Cell Heterogeneity Analysis in Single-Cell RNA-seq Data Using Mixture Exponential Graph and Markov Random Field Model

Affiliations

Cell Heterogeneity Analysis in Single-Cell RNA-seq Data Using Mixture Exponential Graph and Markov Random Field Model

Yishu Wang et al. Biomed Res Int. .

Abstract

Advanced single-cell profiling technologies promote exploration of cell heterogeneity, and clustering of single-cell RNA (scRNA-seq) data enables discovery of coexpression genes and network relationships between genes. In particular, single-cell profiling of circulating tumor cells (CTCs) can provide unique insights into tumor heterogeneity (including in triple-negative breast cancer (TNBC)), while scRNA-seq leads to better understanding of subclonal architecture and biological function. Despite numerous reports suggesting a direct correlation between circulating tumor cells (CTCs) and poor clinical outcomes, few studies have provided a thorough heterogeneity characterization of CTCs.
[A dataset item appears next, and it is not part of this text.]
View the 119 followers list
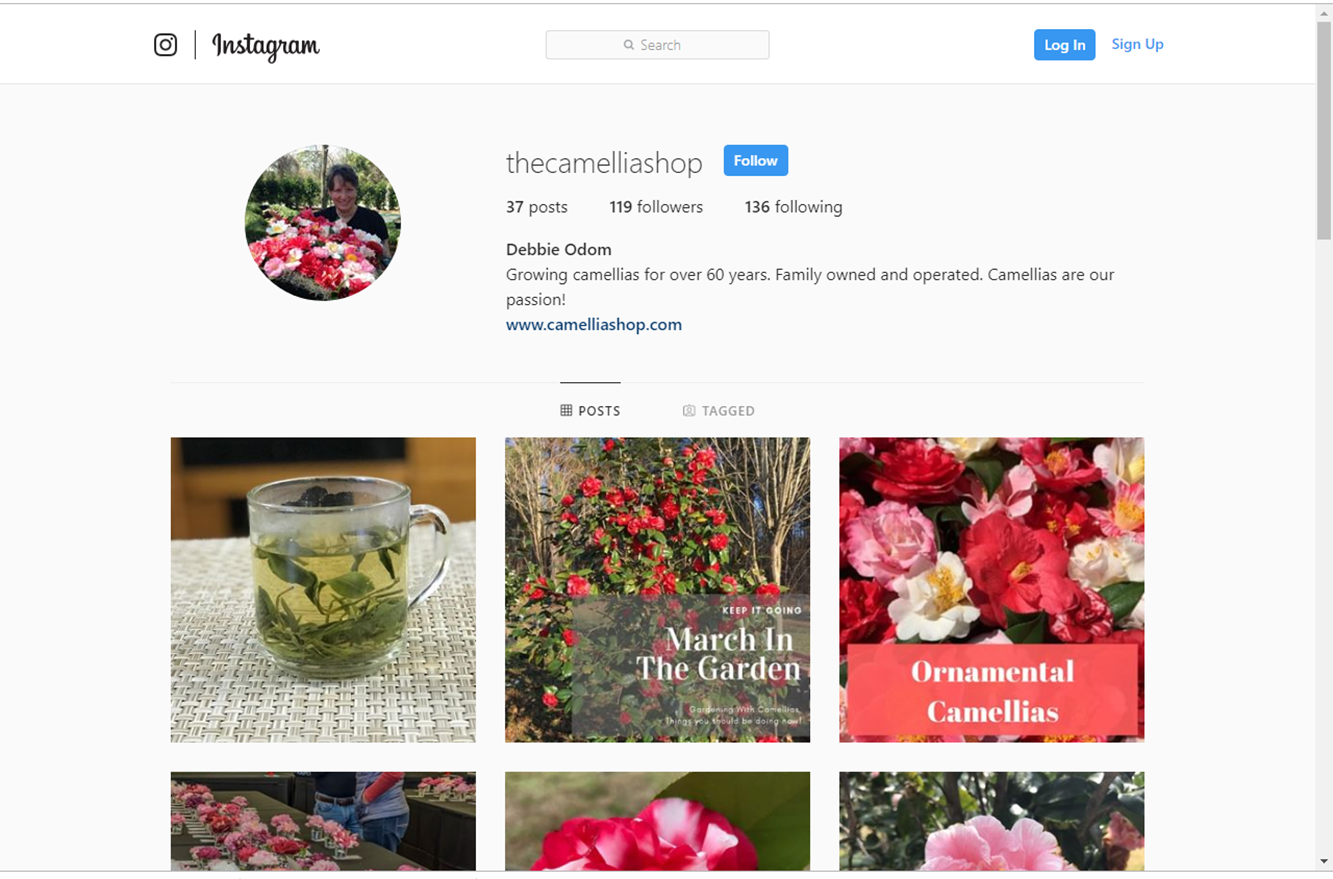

In addition, TNBC is a disease with not only intertumor but also intratumor heterogeneity and represents various biological distinct subgroups that may have relationships with immune functions that are not clearly established yet. In this article, we introduce a new scheme for detecting genotypic characterization of single-cell heterogeneities and apply it to CTC and TNBC single-cell RNA-seq data. First, we use an existing mixture exponential family graph model to partition the cell-cell network; then, with the Markov random field model, we obtain more flexible network rewiring. Finally, we find the cell heterogeneity and network relationships according to different high coexpression gene modules in different cell subsets. Our results demonstrate that this scheme provides a reasonable and effective way to model different cell clusters and different biological enrichment gene clusters. Thus, using different internal coexpression genes of different cell clusters, we can infer the differences in tumor composition and diversity.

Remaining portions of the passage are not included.